EU Commission’s draft regulation “on the European Health Data Space”, COM(2022) 197 final, https://eur-lex.europa.eu/legal-content/EN/TXT/?uri=celex%3A52022PC0197
The organisation of health services is the responsibility of the Member States. With this draft regulation, the EU is exceeding its competences. Electronic health records are to be established compulsorily for all citizens and their health data subjected to commercial use. There is no provision for solidarity-based compensation for citizens who suffer disadvantages as a result. The proposed level of security is criticised by many experts as insufficient.

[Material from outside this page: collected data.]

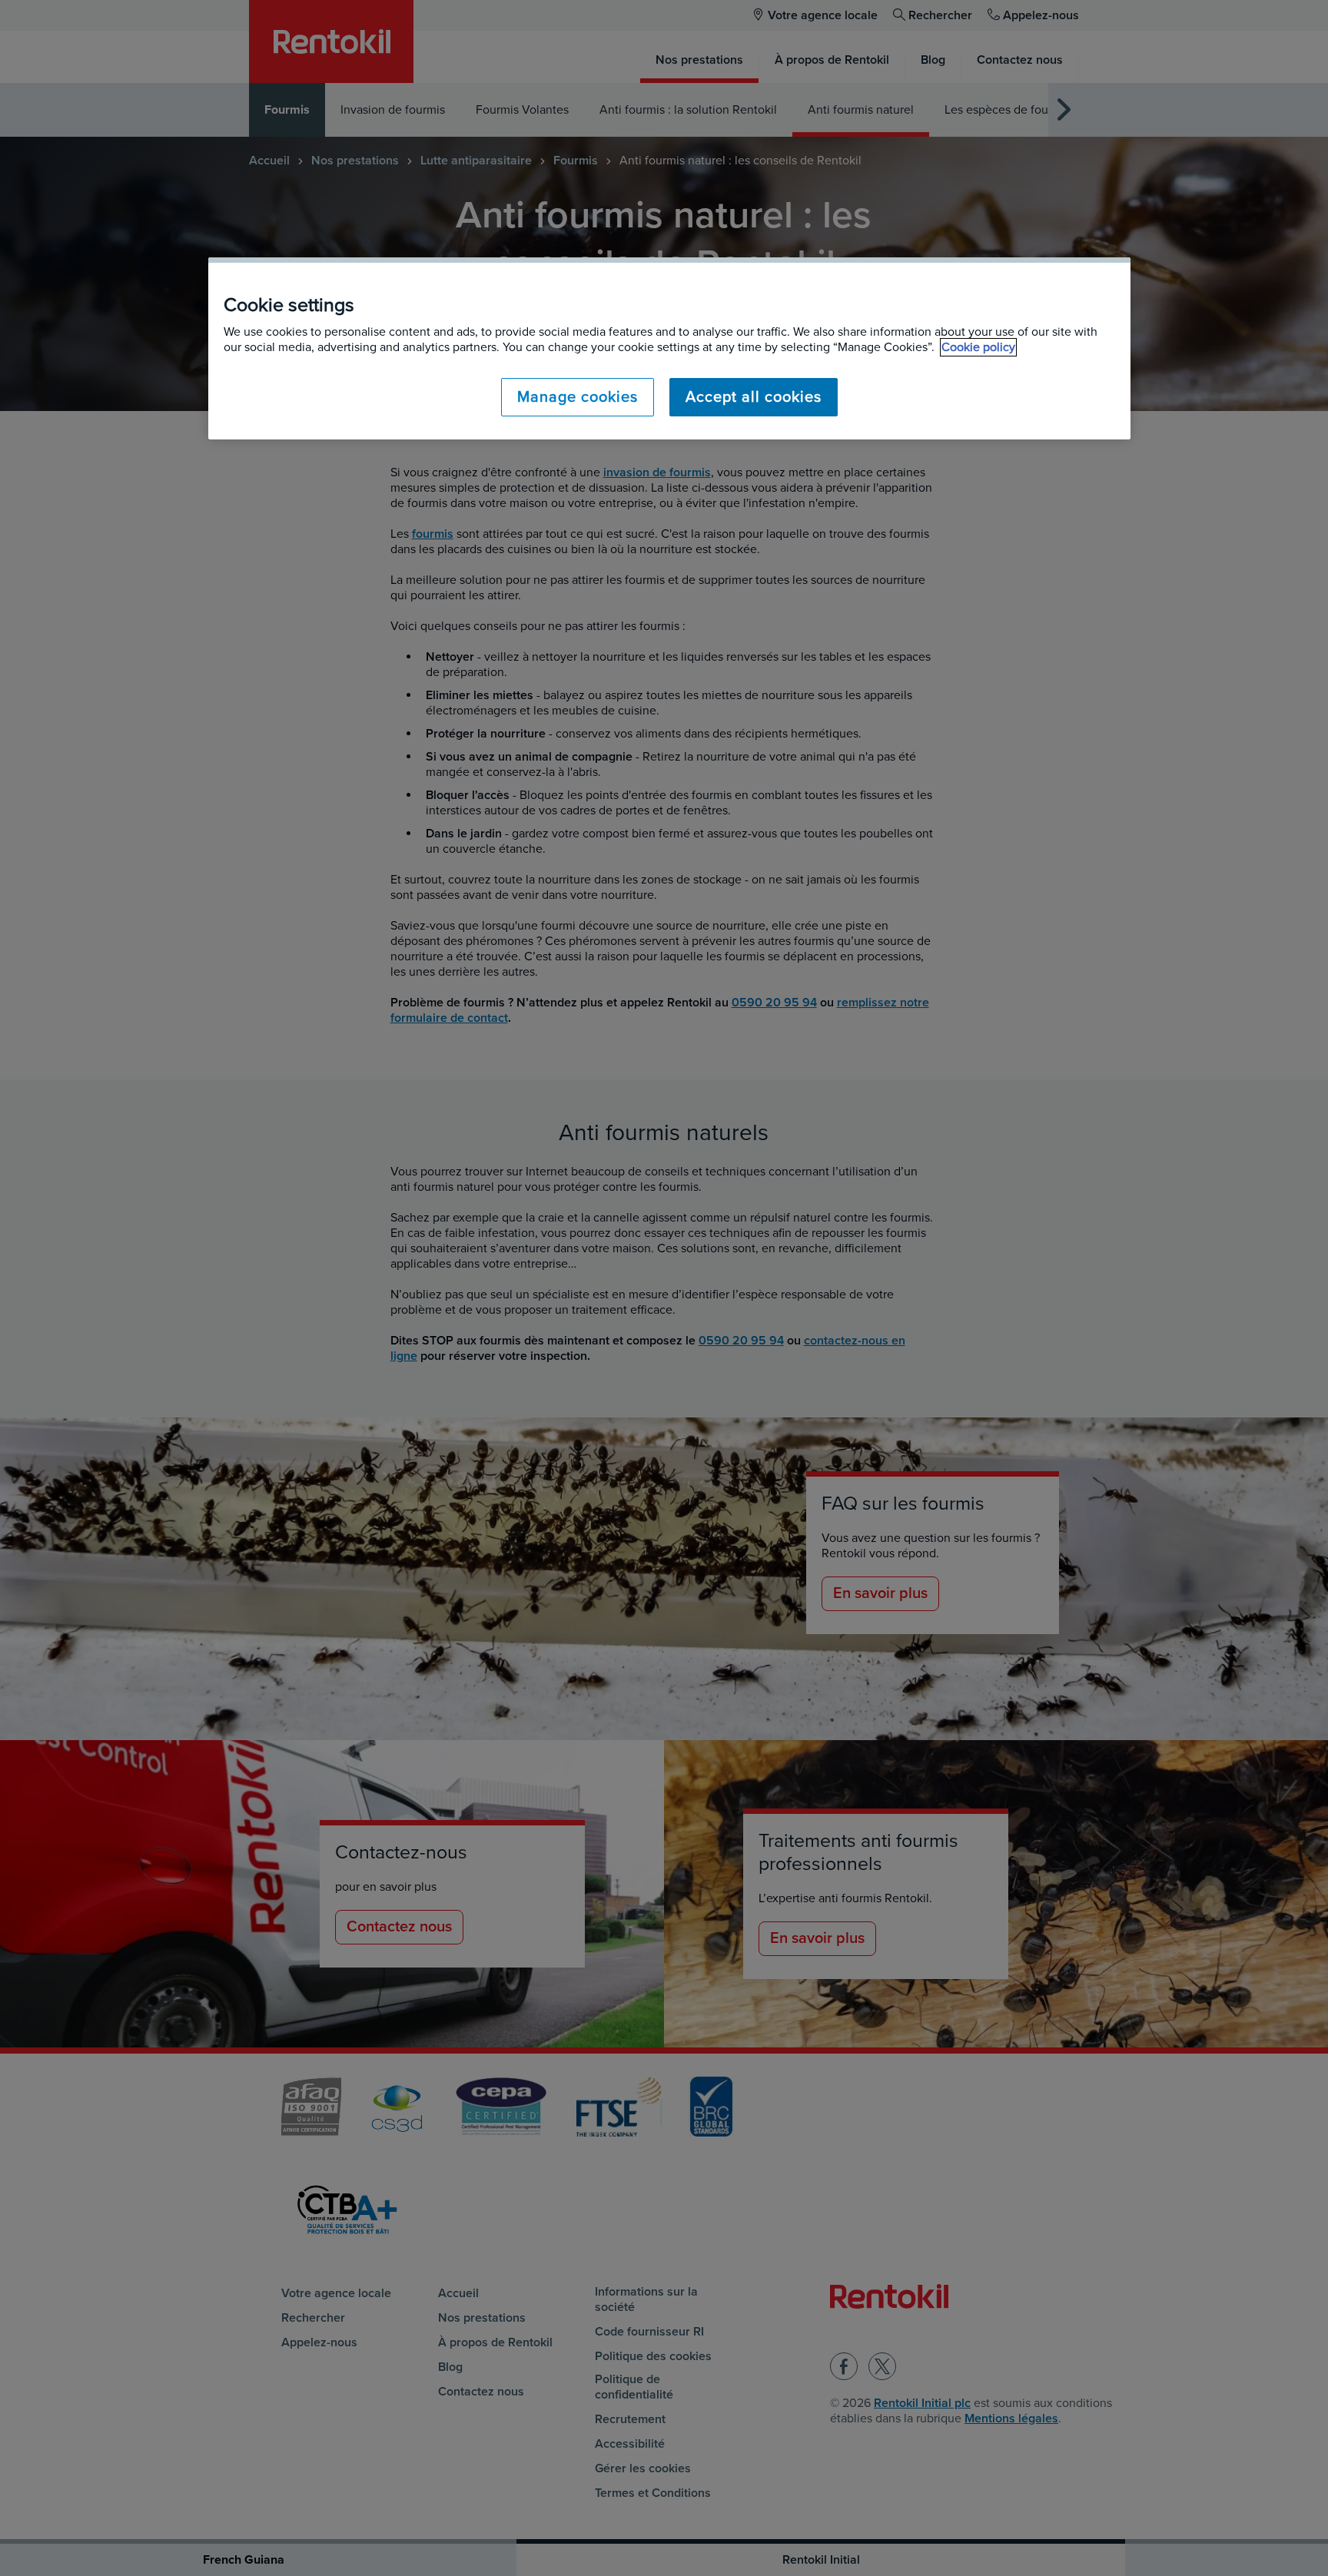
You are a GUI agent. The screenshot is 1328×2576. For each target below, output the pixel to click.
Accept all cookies (754, 397)
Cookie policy (978, 347)
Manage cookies (577, 397)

EU Commission’s Health Data Commercialization Act
The draft regulation proposes making the health data of all EU citizens available and monetising it. Patients could only avoid this by no longer going to the doctor. The draft regulation continues and intensifies projects already under way in Germany and France, that have been harshly criticised by data privacy groups:
– The French “Health Data Hub”, criticism by La Quadrature du Net is here: https://www.laquadrature.net/2021/03/17/health-data-hub-du-fantasme-de-lintelligence-artificielle-a-la-privatisation-de-nos-donnees-de-sante/
– The German “Forschungsdatenzentrum Gesundheit”, its collection of patient data from health insurers is currently subject of a lawsuit initiated by the Gesellschaft für Freiheitsrechte: https://freiheitsrechte.org/themen/freiheit-im-digitalen/gesundheitsdaten
In an expert opinion for the above-mentioned lawsuit, cryptography professor Dominique Schröder demonstated that just a few data such as place of residence, age and diagnosis are sufficient to identify persons concerned (“data subjects”), even if the data have been anonymised: https://freiheitsrechte.org/uploads/documents/Freiheit-im-digitalen-Zeitalter/Gesundheitsdaten/2022-04-25-Gutachten_Schroeder-Gesundheitsdaten-Gesellschaft_fuer_Freiheitsrechte.pdf
Objectives of the draft regulation
The EU draft regulation pursues different objectives varying in legitimacy which should be better separated from each other:
1. Europe-wide standardisation of health data and electronic health record systems.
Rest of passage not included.